• _Your task_
Print each entry word for word without images.

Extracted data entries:
· · · ·

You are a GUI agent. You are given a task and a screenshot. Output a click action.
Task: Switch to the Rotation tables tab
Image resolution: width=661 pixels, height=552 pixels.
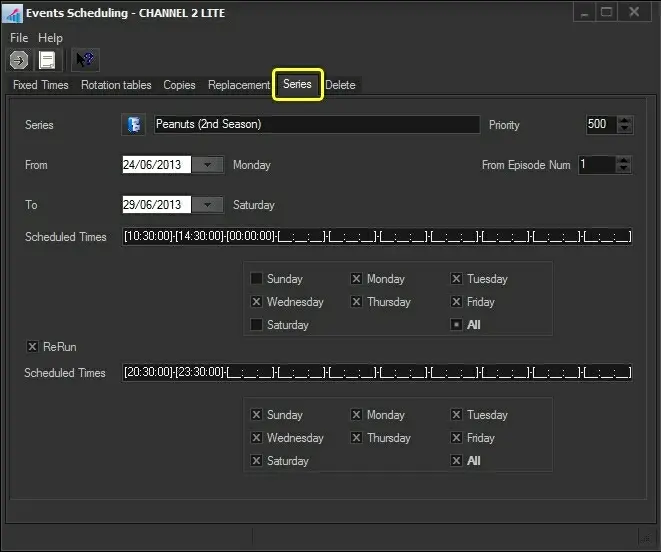[x=116, y=85]
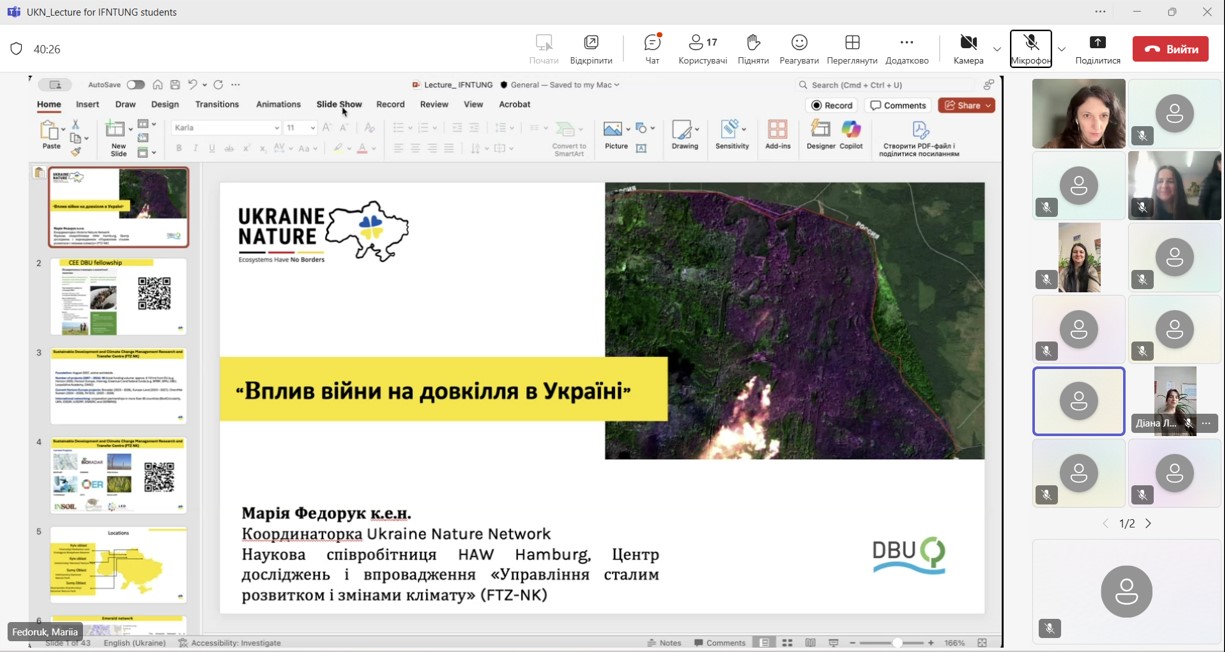
Task: Select the CEE DBU fellowship slide thumbnail
Action: 118,297
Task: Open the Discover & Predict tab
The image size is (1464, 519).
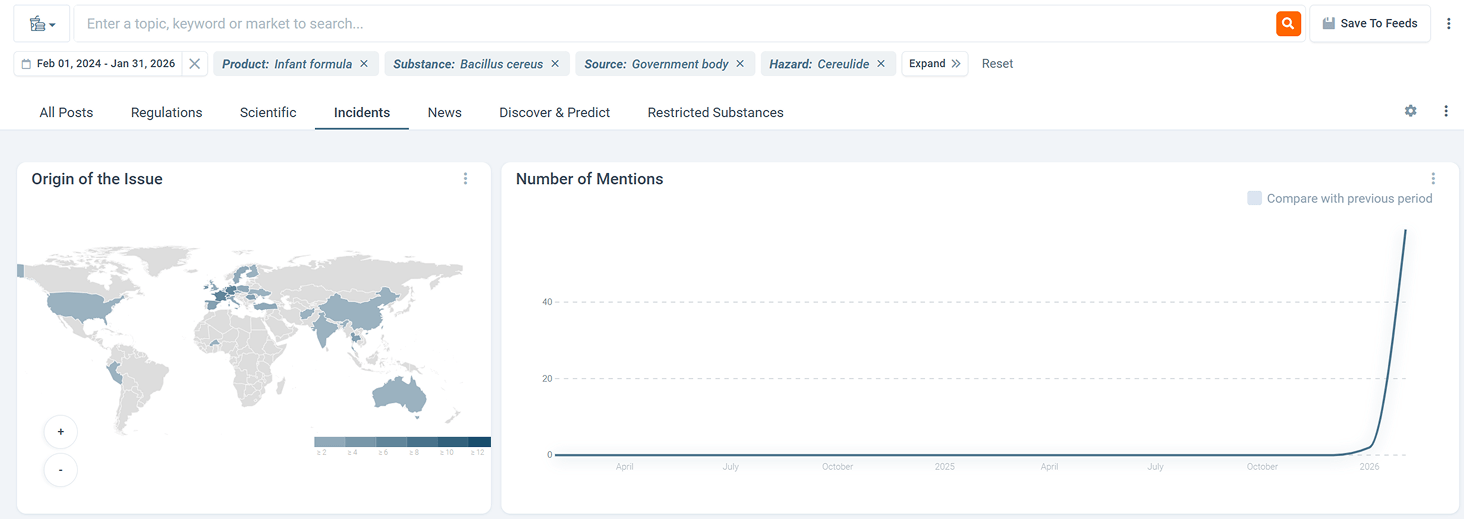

· · · ·

• _Reply_
You are a GUI agent. You are given a task and a screenshot. Output a click action.
Task: Switch to the Rotation tables tab
Image resolution: width=661 pixels, height=552 pixels.
[x=116, y=85]
Task: Select the CEE DBU fellowship slide thumbnail
Action: 118,297
Task: Open the Discover & Predict tab
The image size is (1464, 519).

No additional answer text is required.